Shawn Faqua ( ; born 6 June) is a Nigerian actor, model and presenter with multiple award nominations. He is  best known for playing the role of Vincent in Lagos Cougars, as Rambo in Dare Olaitan's  Ojukokoro and Chuks in Emem Isong's Code of Silence. His performance in Lagos Cougars earned him four award nominations across Africa including Best Young/Promising Actor at the 10th Africa Movie Academy Awards. Faqua has appeared in African Magic movie's Out of the ghetto (2015), After the proposal (2015), Oasis (TV series), Red Card (2015), The Twin sword (2014), A Love like Ours (2011), Four Crooks and a Rookie (2011), Ebony Life's  A New You (2013) and others.

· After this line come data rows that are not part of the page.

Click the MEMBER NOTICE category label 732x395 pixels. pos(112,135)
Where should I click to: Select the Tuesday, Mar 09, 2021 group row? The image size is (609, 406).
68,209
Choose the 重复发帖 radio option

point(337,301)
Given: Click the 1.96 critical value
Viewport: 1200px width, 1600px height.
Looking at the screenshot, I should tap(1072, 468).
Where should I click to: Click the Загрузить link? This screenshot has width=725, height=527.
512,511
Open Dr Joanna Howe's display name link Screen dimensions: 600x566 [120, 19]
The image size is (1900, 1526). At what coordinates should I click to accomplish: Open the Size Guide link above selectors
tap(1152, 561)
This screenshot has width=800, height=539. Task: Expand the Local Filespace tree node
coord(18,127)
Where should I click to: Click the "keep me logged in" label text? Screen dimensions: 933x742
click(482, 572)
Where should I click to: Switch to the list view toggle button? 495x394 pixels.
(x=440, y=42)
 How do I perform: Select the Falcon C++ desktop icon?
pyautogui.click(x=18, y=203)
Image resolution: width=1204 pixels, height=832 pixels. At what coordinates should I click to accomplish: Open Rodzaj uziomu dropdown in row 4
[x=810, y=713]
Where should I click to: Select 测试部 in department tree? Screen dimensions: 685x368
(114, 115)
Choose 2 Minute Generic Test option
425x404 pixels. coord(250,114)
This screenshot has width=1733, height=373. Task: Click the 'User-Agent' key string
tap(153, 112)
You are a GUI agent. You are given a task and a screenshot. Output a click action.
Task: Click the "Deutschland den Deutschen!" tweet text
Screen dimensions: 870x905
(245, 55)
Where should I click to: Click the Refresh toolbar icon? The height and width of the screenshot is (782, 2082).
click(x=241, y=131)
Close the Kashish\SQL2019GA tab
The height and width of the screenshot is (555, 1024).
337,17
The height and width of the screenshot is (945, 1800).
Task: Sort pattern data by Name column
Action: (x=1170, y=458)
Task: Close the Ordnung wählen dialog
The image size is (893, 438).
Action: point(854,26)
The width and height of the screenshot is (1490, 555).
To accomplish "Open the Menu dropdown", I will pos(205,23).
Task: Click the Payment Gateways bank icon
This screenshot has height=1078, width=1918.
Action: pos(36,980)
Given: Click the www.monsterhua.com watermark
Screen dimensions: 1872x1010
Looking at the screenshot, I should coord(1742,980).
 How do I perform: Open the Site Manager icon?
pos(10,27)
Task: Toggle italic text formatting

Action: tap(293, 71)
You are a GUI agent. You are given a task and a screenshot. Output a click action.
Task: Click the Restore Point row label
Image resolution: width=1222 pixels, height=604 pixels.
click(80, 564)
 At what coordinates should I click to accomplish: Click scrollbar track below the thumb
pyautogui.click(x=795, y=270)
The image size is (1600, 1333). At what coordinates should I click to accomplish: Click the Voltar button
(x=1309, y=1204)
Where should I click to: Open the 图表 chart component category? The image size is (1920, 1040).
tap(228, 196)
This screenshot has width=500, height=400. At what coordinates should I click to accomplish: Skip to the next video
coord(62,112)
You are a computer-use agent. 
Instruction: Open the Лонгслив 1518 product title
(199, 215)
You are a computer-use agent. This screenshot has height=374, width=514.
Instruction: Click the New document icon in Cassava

Faqua is a method actor and is known to successfully take on several accents as required by character he portrays. In Charles Novia's, Put a ring on it, Faqua plays the role of a single woman named Cleopatra and also doubles as the character Peter. Besides screen acting, Faqua has performed in several stage plays. He modeled for Lagos business school, Guaranty Trust Bank, First City Monument Bank, fashion shows and many other organisations. In addition to his acting work, he recorded a song for the short film, 'The good Life', performing the original sound track of the song 'I wan blow'.

Career 
Faqua studied at the University of Port-harcourt where he obtained a degree in electrical engineering. He began modeling for billboards and also several anchored shows along with stage acting, directing, modeling, choreography and singing.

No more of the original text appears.